Work order: Copy the whole listing verbatim.

Given records:

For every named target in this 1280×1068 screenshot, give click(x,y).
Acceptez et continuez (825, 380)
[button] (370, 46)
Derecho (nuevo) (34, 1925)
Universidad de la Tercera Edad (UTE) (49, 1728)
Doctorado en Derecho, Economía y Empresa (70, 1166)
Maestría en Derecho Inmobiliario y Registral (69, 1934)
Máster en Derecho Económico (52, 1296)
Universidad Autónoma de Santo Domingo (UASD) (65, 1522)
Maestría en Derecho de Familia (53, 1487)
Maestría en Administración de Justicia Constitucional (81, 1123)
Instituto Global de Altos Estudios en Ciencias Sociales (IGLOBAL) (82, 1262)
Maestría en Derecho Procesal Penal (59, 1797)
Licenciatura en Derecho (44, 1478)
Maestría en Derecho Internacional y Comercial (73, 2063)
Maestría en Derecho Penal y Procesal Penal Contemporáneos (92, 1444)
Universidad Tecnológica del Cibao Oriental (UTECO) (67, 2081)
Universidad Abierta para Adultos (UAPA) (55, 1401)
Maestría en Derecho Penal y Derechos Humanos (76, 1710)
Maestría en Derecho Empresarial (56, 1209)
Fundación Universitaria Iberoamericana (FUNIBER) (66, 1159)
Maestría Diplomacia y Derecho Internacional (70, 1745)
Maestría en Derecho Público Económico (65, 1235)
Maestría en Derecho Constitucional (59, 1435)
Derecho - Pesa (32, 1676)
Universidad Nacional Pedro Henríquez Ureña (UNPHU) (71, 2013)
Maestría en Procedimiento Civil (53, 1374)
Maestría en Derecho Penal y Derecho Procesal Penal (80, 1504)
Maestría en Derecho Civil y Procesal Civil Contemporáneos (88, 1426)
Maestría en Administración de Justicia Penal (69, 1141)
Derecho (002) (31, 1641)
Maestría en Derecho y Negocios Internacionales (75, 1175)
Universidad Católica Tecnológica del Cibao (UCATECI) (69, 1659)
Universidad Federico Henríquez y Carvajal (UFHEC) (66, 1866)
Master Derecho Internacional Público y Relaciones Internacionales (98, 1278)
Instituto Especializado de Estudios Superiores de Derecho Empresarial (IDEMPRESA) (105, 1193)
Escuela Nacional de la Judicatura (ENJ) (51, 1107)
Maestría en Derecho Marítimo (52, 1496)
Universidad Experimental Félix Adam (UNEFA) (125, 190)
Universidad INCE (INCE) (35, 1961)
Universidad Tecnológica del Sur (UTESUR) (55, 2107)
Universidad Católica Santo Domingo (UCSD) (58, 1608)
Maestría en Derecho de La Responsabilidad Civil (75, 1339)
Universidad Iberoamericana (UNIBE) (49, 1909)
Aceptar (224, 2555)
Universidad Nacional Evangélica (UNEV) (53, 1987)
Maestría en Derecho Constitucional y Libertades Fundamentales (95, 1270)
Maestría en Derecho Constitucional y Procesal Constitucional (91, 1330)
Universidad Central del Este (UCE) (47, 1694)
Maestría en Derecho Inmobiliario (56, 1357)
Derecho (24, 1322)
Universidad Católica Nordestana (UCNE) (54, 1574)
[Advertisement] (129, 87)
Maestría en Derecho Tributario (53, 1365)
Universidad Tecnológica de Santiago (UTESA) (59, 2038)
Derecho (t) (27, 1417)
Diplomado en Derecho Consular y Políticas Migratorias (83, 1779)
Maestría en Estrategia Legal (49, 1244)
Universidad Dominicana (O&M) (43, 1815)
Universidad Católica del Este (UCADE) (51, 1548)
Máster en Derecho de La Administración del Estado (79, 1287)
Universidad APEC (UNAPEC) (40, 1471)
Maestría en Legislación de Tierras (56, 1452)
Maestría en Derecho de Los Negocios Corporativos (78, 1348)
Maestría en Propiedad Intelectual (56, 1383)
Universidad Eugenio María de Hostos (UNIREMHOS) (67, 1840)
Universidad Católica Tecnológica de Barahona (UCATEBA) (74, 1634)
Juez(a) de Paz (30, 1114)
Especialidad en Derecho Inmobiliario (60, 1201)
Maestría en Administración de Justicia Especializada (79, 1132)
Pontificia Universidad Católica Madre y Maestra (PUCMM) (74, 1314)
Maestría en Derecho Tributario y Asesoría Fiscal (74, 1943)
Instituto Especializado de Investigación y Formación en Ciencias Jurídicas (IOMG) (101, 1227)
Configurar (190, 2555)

Result for this exercise:
For every named target in this 1280×1068 screenshot, give click(x,y).
Acceptez et continuez (825, 380)
[button] (370, 46)
Derecho (nuevo) (34, 1925)
Universidad de la Tercera Edad (UTE) (49, 1728)
Doctorado en Derecho, Economía y Empresa (70, 1166)
Maestría en Derecho Inmobiliario y Registral (69, 1934)
Máster en Derecho Económico (52, 1296)
Universidad Autónoma de Santo Domingo (UASD) (65, 1522)
Maestría en Derecho de Familia (53, 1487)
Maestría en Administración de Justicia Constitucional (81, 1123)
Instituto Global de Altos Estudios en Ciencias Sociales (IGLOBAL) (82, 1262)
Maestría en Derecho Procesal Penal (59, 1797)
Licenciatura en Derecho (44, 1478)
Maestría en Derecho Internacional y Comercial (73, 2063)
Maestría en Derecho Penal y Procesal Penal Contemporáneos (92, 1444)
Universidad Tecnológica del Cibao Oriental (UTECO) (67, 2081)
Universidad Abierta para Adultos (UAPA) (55, 1401)
Maestría en Derecho Penal y Derechos Humanos (76, 1710)
Maestría en Derecho Empresarial (56, 1209)
Fundación Universitaria Iberoamericana (FUNIBER) (66, 1159)
Maestría Diplomacia y Derecho Internacional (70, 1745)
Maestría en Derecho Público Económico (65, 1235)
Maestría en Derecho Constitucional (59, 1435)
Derecho - Pesa (32, 1676)
Universidad Nacional Pedro Henríquez Ureña (UNPHU) (71, 2013)
Maestría en Procedimiento Civil (53, 1374)
Maestría en Derecho Penal y Derecho Procesal Penal (80, 1504)
Maestría en Derecho Civil y Procesal Civil Contemporáneos (88, 1426)
Maestría en Administración de Justicia Penal (69, 1141)
Derecho (002) (31, 1641)
Maestría en Derecho y Negocios Internacionales (75, 1175)
Universidad Católica Tecnológica del Cibao (UCATECI) (69, 1659)
Universidad Federico Henríquez y Carvajal (UFHEC) (66, 1866)
Master Derecho Internacional Público y Relaciones Internacionales (98, 1278)
Instituto Especializado de Estudios Superiores de Derecho Empresarial (IDEMPRESA) (105, 1193)
Escuela Nacional de la Judicatura (ENJ) (51, 1107)
Maestría en Derecho Marítimo (52, 1496)
Universidad Experimental Félix Adam (UNEFA) (125, 190)
Universidad INCE (INCE) (35, 1961)
Universidad Tecnológica del Sur (UTESUR) (55, 2107)
Universidad Católica Santo Domingo (UCSD) (58, 1608)
Maestría en Derecho de La Responsabilidad Civil (75, 1339)
Universidad Iberoamericana (UNIBE) (49, 1909)
Aceptar (224, 2555)
Universidad Nacional Evangélica (UNEV) (53, 1987)
Maestría en Derecho Constitucional y Libertades Fundamentales (95, 1270)
Maestría en Derecho Constitucional y Procesal Constitucional (91, 1330)
Universidad Central del Este (UCE) (47, 1694)
Maestría en Derecho Inmobiliario (56, 1357)
Derecho (24, 1322)
Universidad Católica Nordestana (UCNE) (54, 1574)
[Advertisement] (129, 87)
Maestría en Derecho Tributario (53, 1365)
Universidad Tecnológica de Santiago (UTESA) (59, 2038)
Derecho (t) (27, 1417)
Diplomado en Derecho Consular y Políticas Migratorias (83, 1779)
Maestría en Estrategia Legal (49, 1244)
Universidad Dominicana (O&M) (43, 1815)
Universidad Católica del Este (UCADE) (51, 1548)
Máster en Derecho de La Administración del Estado (79, 1287)
Universidad APEC (UNAPEC) (40, 1471)
Maestría en Legislación de Tierras (56, 1452)
Maestría en Derecho de Los Negocios Corporativos (78, 1348)
Maestría en Propiedad Intelectual (56, 1383)
Universidad Eugenio María de Hostos (UNIREMHOS) (67, 1840)
Universidad Católica Tecnológica de Barahona (UCATEBA) (74, 1634)
Juez(a) de Paz (30, 1114)
Especialidad en Derecho Inmobiliario (60, 1201)
Maestría en Administración de Justicia Especializada (79, 1132)
Pontificia Universidad Católica Madre y Maestra (PUCMM) (74, 1314)
Maestría en Derecho Tributario y Asesoría Fiscal (74, 1943)
Instituto Especializado de Investigación y Formación en Ciencias Jurídicas (IOMG) (101, 1227)
Configurar (190, 2555)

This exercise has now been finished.